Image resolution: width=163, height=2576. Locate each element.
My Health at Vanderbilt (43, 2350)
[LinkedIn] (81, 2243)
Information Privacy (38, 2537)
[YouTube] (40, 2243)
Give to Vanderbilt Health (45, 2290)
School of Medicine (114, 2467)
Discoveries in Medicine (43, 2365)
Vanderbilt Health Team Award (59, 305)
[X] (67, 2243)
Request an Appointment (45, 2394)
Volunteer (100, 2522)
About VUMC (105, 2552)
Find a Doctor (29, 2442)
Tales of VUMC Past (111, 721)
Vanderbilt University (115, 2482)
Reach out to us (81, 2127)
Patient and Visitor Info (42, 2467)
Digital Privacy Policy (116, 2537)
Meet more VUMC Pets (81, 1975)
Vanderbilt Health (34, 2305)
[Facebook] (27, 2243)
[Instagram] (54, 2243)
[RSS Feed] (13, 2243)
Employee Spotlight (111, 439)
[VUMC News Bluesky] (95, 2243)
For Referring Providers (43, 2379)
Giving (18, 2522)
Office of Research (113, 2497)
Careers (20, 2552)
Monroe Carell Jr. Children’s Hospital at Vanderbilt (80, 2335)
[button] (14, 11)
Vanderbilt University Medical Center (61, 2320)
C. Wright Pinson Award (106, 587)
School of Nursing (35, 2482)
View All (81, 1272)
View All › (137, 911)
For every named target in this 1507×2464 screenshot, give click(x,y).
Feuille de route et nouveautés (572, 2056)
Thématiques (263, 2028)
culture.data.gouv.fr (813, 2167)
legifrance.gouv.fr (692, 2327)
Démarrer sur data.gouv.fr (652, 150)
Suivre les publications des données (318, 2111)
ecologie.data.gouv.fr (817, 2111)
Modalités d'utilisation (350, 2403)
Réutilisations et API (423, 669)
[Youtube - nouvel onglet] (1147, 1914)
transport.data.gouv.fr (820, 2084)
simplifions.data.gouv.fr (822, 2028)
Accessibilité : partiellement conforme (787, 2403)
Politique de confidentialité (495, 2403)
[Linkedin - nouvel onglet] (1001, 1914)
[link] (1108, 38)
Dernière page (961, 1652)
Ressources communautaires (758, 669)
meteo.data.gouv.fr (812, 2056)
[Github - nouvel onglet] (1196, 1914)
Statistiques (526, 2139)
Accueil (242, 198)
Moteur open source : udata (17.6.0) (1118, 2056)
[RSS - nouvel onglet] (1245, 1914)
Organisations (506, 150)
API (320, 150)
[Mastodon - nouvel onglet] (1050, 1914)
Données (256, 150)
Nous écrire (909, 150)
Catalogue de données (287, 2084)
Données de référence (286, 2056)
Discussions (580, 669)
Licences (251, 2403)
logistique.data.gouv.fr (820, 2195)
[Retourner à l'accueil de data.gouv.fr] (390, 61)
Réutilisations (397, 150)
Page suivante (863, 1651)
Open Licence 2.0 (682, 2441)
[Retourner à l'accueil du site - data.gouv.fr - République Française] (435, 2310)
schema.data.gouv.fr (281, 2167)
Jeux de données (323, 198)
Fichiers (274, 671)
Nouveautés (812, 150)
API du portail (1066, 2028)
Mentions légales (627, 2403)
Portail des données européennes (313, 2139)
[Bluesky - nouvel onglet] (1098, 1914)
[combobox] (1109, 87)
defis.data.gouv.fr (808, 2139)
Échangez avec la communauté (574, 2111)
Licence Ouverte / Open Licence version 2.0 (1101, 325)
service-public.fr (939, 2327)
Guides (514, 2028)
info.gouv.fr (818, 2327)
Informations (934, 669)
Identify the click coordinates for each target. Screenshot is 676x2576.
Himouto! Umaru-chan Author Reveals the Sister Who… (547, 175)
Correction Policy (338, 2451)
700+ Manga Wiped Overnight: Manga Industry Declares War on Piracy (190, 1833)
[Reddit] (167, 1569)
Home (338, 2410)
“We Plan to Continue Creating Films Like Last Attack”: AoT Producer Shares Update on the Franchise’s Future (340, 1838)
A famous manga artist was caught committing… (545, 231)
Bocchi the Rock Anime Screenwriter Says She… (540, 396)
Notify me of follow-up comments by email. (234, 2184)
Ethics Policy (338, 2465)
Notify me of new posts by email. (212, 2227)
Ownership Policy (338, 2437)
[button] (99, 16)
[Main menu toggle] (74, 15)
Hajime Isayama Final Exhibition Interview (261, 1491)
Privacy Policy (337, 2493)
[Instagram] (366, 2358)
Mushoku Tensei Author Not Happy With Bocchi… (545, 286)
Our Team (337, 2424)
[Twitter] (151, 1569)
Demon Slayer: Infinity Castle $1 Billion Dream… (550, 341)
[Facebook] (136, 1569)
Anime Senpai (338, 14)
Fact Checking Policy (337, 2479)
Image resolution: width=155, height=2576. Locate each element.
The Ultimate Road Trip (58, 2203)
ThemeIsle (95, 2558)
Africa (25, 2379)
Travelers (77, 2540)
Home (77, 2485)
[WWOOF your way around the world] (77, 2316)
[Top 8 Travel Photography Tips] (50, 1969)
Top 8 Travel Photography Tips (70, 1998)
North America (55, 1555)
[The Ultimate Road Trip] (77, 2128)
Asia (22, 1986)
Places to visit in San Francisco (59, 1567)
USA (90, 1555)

▶ _YOUR ASSIGNMENT_: Every line in the material above that has the word "Bocchi" should be copied.

▶ _EXPECTED OUTPUT_:
Bocchi the Rock Anime Screenwriter Says She… (540, 396)
Mushoku Tensei Author Not Happy With Bocchi… (545, 286)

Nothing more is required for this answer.